The DA says that if he could advance one aspect of the relationship, it would be that the new chief "goes all-in with LEAD." Gallagher, the outgoing chief, was an early skeptic of the program and did not always agree that it had the kind of potential Serna and others saw. The competing philosophies created some minor friction between the two, Serna says.

He would also prefer the next chief be "someone local, someone who has been here long enough to have seen the changes in our criminal justice system, someone who understands the drug problem and has seen everything that hasn't worked in the past."
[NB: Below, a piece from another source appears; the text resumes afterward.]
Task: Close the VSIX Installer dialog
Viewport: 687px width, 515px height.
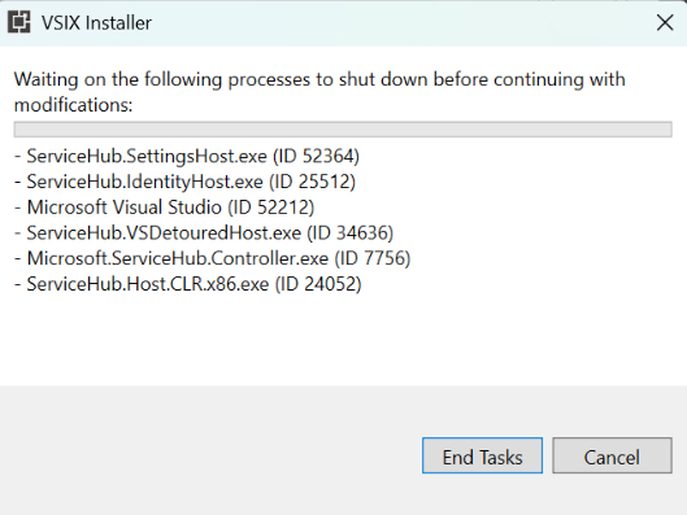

Salbidrez says he wants that someone local to be him, saying he, his wife, three daughters, and his brothers and sisters all live in Santa Fe. "I consider it my department—I'm a part of this community," he says.

Padilla wants the job, too. "This is a great department," he says. "I feel I have the support of the police officers. I've worked with them, I have no hidden agendas or groups or ties to anyone. I'm here for the city of Santa Fe and the officers that are here."

Donatelli, the civil rights lawyer, didn't express a preference. But he has some cautious optimism for the future of SFPD.

"A transition is always a time to be a little bit nervous," he says. "But better to be transitioning from what we have in Santa Fe now than from what they have in Albuquerque now."

SFR Staff Writer Aaron Cantú contributed reporting.